_What to work on_
Quote the listing below word for word, starting at the line that contains "o nás (165, 2025)" and continuing through its final line.

-- START Data for this exercise --

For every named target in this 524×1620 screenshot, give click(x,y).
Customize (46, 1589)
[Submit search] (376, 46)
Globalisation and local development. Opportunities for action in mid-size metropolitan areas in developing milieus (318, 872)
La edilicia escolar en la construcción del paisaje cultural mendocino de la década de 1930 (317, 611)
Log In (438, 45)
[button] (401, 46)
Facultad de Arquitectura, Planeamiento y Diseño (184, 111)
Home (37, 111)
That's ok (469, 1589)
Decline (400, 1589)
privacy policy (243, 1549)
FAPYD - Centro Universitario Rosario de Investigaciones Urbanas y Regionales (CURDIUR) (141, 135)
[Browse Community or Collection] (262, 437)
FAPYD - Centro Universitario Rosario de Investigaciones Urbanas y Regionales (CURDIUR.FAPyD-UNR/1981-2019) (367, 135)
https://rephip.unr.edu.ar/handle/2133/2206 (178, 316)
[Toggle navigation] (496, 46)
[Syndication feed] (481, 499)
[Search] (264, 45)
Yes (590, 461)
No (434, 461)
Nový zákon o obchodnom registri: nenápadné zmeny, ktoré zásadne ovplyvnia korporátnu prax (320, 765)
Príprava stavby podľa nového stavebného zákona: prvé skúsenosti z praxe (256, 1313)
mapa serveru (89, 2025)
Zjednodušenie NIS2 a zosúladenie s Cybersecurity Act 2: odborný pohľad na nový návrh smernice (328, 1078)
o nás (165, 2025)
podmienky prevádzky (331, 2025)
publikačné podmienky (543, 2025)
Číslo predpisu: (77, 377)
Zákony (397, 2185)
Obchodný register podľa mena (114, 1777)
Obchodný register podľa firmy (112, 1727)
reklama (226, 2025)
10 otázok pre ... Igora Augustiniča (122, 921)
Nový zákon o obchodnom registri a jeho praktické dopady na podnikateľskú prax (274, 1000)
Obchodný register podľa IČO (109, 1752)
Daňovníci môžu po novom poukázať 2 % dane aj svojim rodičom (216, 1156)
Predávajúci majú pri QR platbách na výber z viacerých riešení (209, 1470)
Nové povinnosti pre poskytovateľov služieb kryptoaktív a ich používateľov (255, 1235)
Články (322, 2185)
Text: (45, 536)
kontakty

-- END Data for this exercise --

_Full response_
o nás (165, 2025)
podmienky prevádzky (331, 2025)
publikačné podmienky (543, 2025)
Číslo predpisu: (77, 377)
Zákony (397, 2185)
Obchodný register podľa mena (114, 1777)
Obchodný register podľa firmy (112, 1727)
reklama (226, 2025)
10 otázok pre ... Igora Augustiniča (122, 921)
Nový zákon o obchodnom registri a jeho praktické dopady na podnikateľskú prax (274, 1000)
Obchodný register podľa IČO (109, 1752)
Daňovníci môžu po novom poukázať 2 % dane aj svojim rodičom (216, 1156)
Predávajúci majú pri QR platbách na výber z viacerých riešení (209, 1470)
Nové povinnosti pre poskytovateľov služieb kryptoaktív a ich používateľov (255, 1235)
Články (322, 2185)
Text: (45, 536)
kontakty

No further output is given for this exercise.